Advertisement

Types of Marine Insurance Policy?

                    

Meaning: -Marine Insurance gives protection against losses caused due to the dangers of the sea. Marine Insurance is very useful for foreign trade i.e. for exporters and importers. It has become mandatory for exporters and importers to insure their goods. It also covers the loss or damage to the passengers in cruise during journey on the sea. Marine Insurance covers the dangers of the sea such as sinking of the ship, storm, fire, explosion in the ship, crashing with icebergs, pirates, etc.

Definition: - according to Marine Insurance Act, 1963 "An agreement whereby the insurer undertakes to indemnity the assured, in the manner and to the extent thereby agreed, against losses incidental to marine adventure. It may cover loss or damage to vessels, cargo or freight."

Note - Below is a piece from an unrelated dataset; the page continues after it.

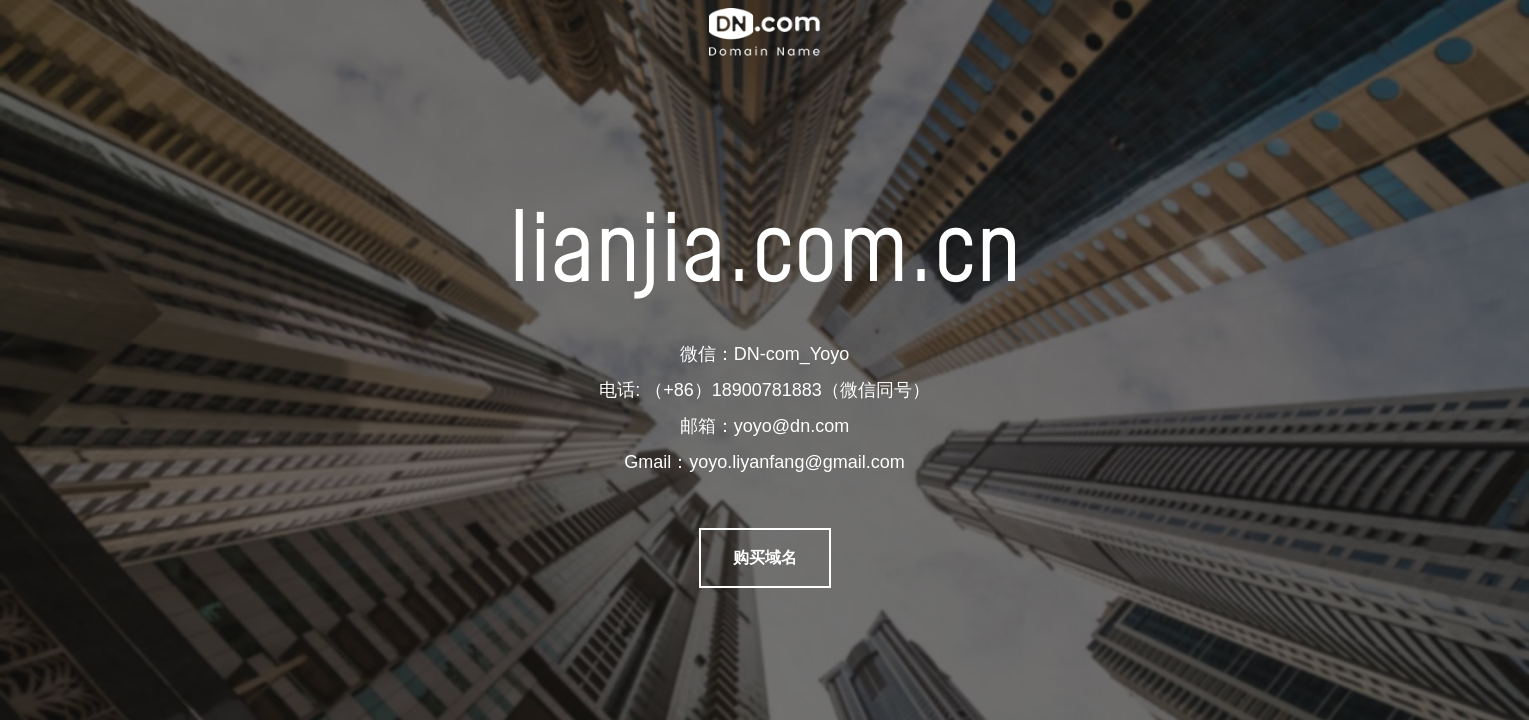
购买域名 (765, 557)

Types of Marine Insurance Policies:

1.       Voyage Policy: - It is a policy in which the subject matter is insured for a particular voyage irrespective of the time involved in it. In this case, the risk begins only when the ship starts on voyage. E.g. voyage from Mumbai to New York.

2.       Time Policy: -Time policy is one in which subject matter is insured for a definite period of time against the perils/dangers at sea. A time policy cannot be for a period exceeding one year, but it may contain continuation clause. The continuation clause means that if the voyage is not completed within the specified time, the risk shall be covered until the voyage is completed or till the arrival of the ship at the port.

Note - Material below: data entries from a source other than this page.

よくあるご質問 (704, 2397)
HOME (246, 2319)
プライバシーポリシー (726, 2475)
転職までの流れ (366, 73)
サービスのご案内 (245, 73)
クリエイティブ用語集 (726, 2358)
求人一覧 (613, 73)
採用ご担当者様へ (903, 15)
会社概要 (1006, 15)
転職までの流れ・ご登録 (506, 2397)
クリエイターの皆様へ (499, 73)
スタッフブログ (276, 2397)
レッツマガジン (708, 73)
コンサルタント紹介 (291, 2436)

3.       Mixed Policy: -This Policy is the combination of time and voyage policy. It therefore, covers the risk for both, particular voyage and for a specified period of time. E.g. A policy can be taken from Mumbai to New York for 40 days voyage starting from 1st February 2012.


4.       Valued Policy: -Under this policy, goods are insured for an agreed value between the insurer and insured. This is applicable, when it becomes difficult for the insurer to assess the value of the goods. In case of cargo this value means the cost of goods plus freight and shipping chargers plus 10% to 15% margin for anticipated profits. This agreed value is more than the actual value of goods.


5.       Floating Policy: -Floating Policy is taken for a large sum covering several shipments. This policy is mostly taken by exporters in order to avoid trouble of taking out a separate policy for every shipment. This policy covers several shipments till the amount insured is exhausted.


6.       Blanket Policy: -Under blanket policy, the maximum limit of the required amount of protection is estimated which is purchased in lump sum. The amount of premium is usually paid in advance. This policy describes the nature of goods insured, specific route, ports and places of voyages and covers all the risks accordingly.


7.       Port Risk Policy:- Port risk policy covers all the risks of a vessel while it is anchored at the port for a particular period of time. This policy is applicable till the departure of the vessel from the port.



8.       Composite Policy: -This type of policy is purchased from more than one insurer. The liability of each insurer is separate and distinct. This policy is taken when the amount of insurance is very high.